I think you are having this issue because Unity Catalog requires storage paths to be on external storage registered with Unity Catalog (for example Azure Data Lake Storage Gen2, AWS S3...) and does not support dbfs:/
paths for managed tables.
Unity Catalog-managed tables must use an external storage location registered with Unity Catalog.
SHOW STORAGE LOCATIONS;
I you want to save the repartitioned data to an external storage location that is registered with Unity Catalog.
df = spark.read.format("parquet").load("dbfs:/path-to-your-data")
# Repartitioning the data
df = df.repartition("column_to_partition")
# Write data to Unity Catalog-compliant storage path
df.write.format("delta").mode("overwrite").save("abfss://******@your-storage-account.dfs.core.windows.net/your-folder")

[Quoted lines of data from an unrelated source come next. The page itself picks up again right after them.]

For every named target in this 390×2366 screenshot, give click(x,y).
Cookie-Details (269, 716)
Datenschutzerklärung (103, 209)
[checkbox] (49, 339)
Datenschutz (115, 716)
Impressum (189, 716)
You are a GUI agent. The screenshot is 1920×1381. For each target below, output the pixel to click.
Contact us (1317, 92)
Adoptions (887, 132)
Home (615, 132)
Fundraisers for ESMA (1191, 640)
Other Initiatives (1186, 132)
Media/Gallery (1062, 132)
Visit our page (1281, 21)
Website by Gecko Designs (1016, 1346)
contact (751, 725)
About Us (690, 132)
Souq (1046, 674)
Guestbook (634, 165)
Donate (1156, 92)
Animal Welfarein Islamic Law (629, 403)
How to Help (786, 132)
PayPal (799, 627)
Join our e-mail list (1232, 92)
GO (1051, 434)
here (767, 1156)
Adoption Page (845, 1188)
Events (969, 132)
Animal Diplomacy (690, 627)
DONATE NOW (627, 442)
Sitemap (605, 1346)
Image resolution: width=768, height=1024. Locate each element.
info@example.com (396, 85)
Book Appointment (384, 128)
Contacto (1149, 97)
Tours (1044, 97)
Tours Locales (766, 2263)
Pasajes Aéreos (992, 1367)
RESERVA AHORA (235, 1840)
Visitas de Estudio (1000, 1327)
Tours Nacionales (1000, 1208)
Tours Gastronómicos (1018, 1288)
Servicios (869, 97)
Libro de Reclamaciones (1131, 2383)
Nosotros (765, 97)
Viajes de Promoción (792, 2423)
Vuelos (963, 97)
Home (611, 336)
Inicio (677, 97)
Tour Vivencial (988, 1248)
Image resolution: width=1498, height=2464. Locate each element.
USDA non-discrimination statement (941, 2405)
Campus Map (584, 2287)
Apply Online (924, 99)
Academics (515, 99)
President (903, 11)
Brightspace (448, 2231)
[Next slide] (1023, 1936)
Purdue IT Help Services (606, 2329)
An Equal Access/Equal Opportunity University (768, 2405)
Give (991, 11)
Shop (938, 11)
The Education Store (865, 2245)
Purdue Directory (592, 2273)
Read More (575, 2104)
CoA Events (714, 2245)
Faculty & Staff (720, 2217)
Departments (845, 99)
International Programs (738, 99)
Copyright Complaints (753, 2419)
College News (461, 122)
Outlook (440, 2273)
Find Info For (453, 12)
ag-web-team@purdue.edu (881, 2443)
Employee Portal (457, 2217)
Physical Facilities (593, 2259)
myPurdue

Once the data is saved to a Unity Catalog-compatible location, create the table:
CREATE TABLE catalog_name.schema_name.table_name
USING DELTA
LOCATION 'abfss://******@your-storage-account.dfs.core.windows.net/your-folder';
After creating the table, you can perform Z-Ordering for performance optimization :
OPTIMIZE catalog_name.schema_name.table_name
ZORDER BY (column_name);
Don't forget that Azure Data Lake storage account and container must have appropriate permissions for Unity Catalog and your Databricks workspace.